FRAGMENTO DEL TEXTO.
--------------------
Hermanos, reafirmad en vuestros corazones la fe en la Trinidad, creyendo en un solo Dios, Padre todopoderoso, y en su Hijo Jesucristo, Señor nuestro, y en el Espíritu Santo, luz verdadera y santificadora de las almas, prenda de nuestra heredad, el cual, si estuviéramos atentos a su voz, nos guiará hasta la verdad plena y a la comunión de los santos. Los Apóstoles recibieron del Señor esta regla de fe: que en el nombre del Padre, y del Hijo, y del Espíritu Santo, bautizaran a todos los pueblos que aceptaren la fe. Mantened también en vosotros esta fe, conservad este depósito, carísimos, apartándoos de charlatanerías irreverentes y de las objeciones de esa mal llamada ciencia.
Después de la confesión de la santísima Trinidad, pasas ya a profesar tu fe en la santa Iglesia católica. ¿Y qué es la Iglesia sino la congregación de todos los santos? En efecto, desde el principio del mundo, tanto los patriarcas, Abrahán, Isaac, Jacob, como los profetas, los apóstoles, los mártires y los demás justos que existieron, existen y existirán, forman una Iglesia, pues, santificados con una misma fe y conducta vital, y sellados con el mismo Espíritu, constituyen un solo cuerpo: la cabeza de este cuerpo es Cristo, de acuerdo con los testimonios orales y escritos.
Todavía apunto más lejos. Incluso los ángeles y las mismas Virtudes y Potestades del cielo forman parte de esta Iglesia única, según nos enseña el Apóstol: que en Cristo fueron reconciliados todos los seres, no sólo los de la tierra, sino también los del cielo. Ten por cierto, pues, que sólo en esta única Iglesia podrás conseguir la comunión de los santos. Has de saber además que ésta es la Iglesia una y católica, establecida en todo el mundo, cuya comunión debes mantener a toda costa.
--------------------
OBJETIVO DEL EJERCICIO. Devuelve sin cambios el pasaje del fragmento sobre la fe y la Iglesia que empieza en "Después de la" y termina en "orales y escritos.".

ENTRADAS EXTRAÍDAS.
--------------------
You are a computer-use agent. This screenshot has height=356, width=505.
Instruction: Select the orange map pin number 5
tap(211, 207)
--------------------
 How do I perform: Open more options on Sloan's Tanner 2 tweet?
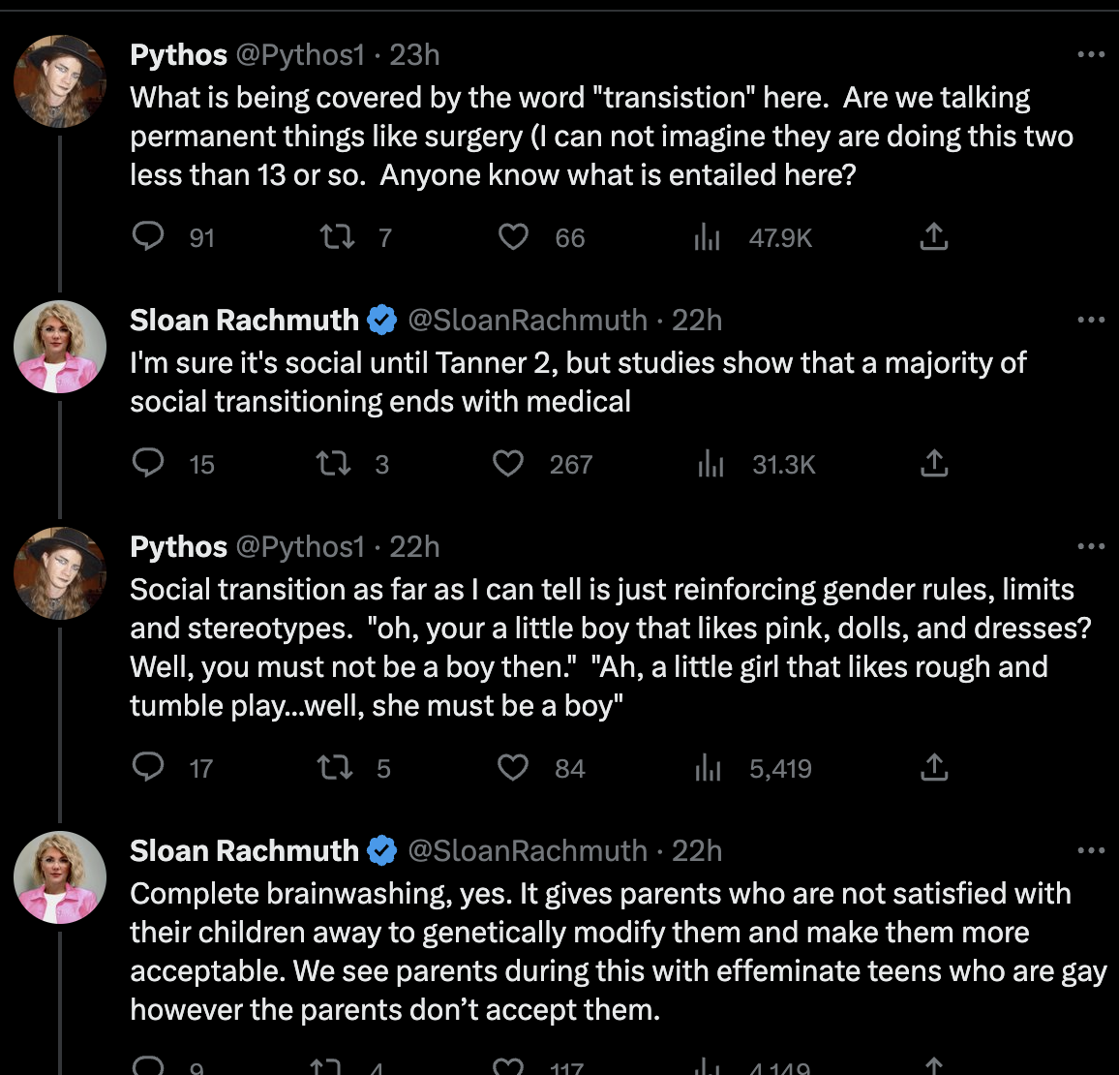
--------------------
EJERCICIO RESUELTO.
Después de la confesión de la santísima Trinidad, pasas ya a profesar tu fe en la santa Iglesia católica. ¿Y qué es la Iglesia sino la congregación de todos los santos? En efecto, desde el principio del mundo, tanto los patriarcas, Abrahán, Isaac, Jacob, como los profetas, los apóstoles, los mártires y los demás justos que existieron, existen y existirán, forman una Iglesia, pues, santificados con una misma fe y conducta vital, y sellados con el mismo Espíritu, constituyen un solo cuerpo: la cabeza de este cuerpo es Cristo, de acuerdo con los testimonios orales y escritos.